Light
Ultraviolet Light
Ultraviolet light is light between 10nm and 400nm, which places it between X-rays and visible light. Ultraviolet can be very harmful to life forms--you're probably most familiar with its effects in the form of sunburn.
Ultraviolet-A
UVA (315nm to 400nm wavelength) is the lowest energy band of ultraviolet light. It is nearly visible to humans, and many insects, and even some birds, can see into this light band. White fluorescent bulbs and white LEDs work by exposing a material to UVA light, which absorbs the UVA photons and emits photons in the visible spectrum, appearing white to us.
UVA is also often used to detect counterfeit documents; as a hedge against counterfeiting, many documents (passports, driver's licenses, and bank notes, to name a few) will include a watermark that glows under UVA radiation. Blacklight posters are another example of things which react to UVA light, and bleach, soap, and many biological materials will also glow when exposed to UVA.
Most of the UVA light in a sunbeam reaches the earth's surface.
Ultraviolet-B
UVB (280nm to 315nm) is a higher energy level light than UVA. It is found in sunlight, and is responsible not only for the skin damage that causes sunburn and skin cancer but also the synthesis of Vitamin D in the human body. It is also produced by welding torches; even brief exposure to the flare from a welding torch, and even at a reasonable distance, can cause serious eye damage if the viewer is not protected.
UVB light is fairly well blocked by normal window glass; this is why hanging an arm out of an open car window can result in a sunburn affecting that arm only. Richard Feynman (Nobel laureate and noted bongo musician) observed the Trinity nuclear test explosion using the windscreen of a pickup truck to protect himself from the ultraviolet radiation emitted by the blast.
Only about 10% of the UVB light emitted by the sun reaches earth's surface; the other 90% is absorbed by the atmosphere (primarily the ozone layer).
Ultraviolet-C
UVC ( 100nm to 280nm) tends to be the limit of the interesting UV light for us. Almost none of the sun's UVC reaches the earth's surface; the atmosphere does a very effective job of screening it away.

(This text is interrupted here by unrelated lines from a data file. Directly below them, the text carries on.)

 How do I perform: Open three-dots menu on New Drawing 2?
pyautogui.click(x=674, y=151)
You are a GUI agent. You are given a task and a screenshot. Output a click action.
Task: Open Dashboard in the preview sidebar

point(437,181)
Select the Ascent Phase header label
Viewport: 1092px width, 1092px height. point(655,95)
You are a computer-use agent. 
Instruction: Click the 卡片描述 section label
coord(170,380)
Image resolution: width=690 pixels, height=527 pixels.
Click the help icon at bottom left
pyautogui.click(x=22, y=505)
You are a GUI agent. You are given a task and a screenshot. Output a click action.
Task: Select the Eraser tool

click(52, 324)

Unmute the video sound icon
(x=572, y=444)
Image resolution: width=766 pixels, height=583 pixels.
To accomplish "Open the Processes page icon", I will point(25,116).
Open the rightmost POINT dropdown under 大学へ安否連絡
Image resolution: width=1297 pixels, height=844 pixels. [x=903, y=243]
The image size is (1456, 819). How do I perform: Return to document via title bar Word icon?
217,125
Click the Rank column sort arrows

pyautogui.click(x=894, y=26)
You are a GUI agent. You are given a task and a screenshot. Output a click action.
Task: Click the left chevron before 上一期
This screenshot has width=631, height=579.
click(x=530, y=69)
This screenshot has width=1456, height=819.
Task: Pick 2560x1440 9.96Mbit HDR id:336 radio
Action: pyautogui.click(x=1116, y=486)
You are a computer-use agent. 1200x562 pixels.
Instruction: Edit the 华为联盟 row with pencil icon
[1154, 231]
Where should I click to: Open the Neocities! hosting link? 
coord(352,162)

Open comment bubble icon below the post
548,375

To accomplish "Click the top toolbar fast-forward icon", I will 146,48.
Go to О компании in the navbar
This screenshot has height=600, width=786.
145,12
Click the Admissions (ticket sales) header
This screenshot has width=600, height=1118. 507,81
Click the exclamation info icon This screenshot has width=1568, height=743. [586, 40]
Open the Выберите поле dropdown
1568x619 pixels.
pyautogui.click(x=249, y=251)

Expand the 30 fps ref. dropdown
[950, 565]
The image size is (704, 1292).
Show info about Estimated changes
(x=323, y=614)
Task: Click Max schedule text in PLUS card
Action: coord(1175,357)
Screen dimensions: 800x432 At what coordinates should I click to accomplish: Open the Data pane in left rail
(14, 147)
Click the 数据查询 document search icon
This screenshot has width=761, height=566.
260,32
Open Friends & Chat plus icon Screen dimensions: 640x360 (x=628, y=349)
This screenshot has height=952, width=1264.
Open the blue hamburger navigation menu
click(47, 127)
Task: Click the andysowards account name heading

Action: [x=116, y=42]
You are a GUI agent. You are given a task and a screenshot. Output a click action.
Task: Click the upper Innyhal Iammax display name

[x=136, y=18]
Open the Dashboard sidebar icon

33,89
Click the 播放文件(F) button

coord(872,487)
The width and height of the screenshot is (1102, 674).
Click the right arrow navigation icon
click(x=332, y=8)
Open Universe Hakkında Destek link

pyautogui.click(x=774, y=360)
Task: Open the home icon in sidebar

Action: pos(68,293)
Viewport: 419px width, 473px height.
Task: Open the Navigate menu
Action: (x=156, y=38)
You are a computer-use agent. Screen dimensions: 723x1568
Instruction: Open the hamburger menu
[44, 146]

In the bad old days, before EEPROM memory and flash memory (which can be erased and rewritten electronically), the only non-volatile, non-magnetic means of electronic data storage was the EPROM. Once an EPROM was written, it could only be erased by being exposed to a strong source of UVC light for 20-30 minutes. For a hobbyist, that's a long time to wait to find out if the changes you made to your code fixed a bug!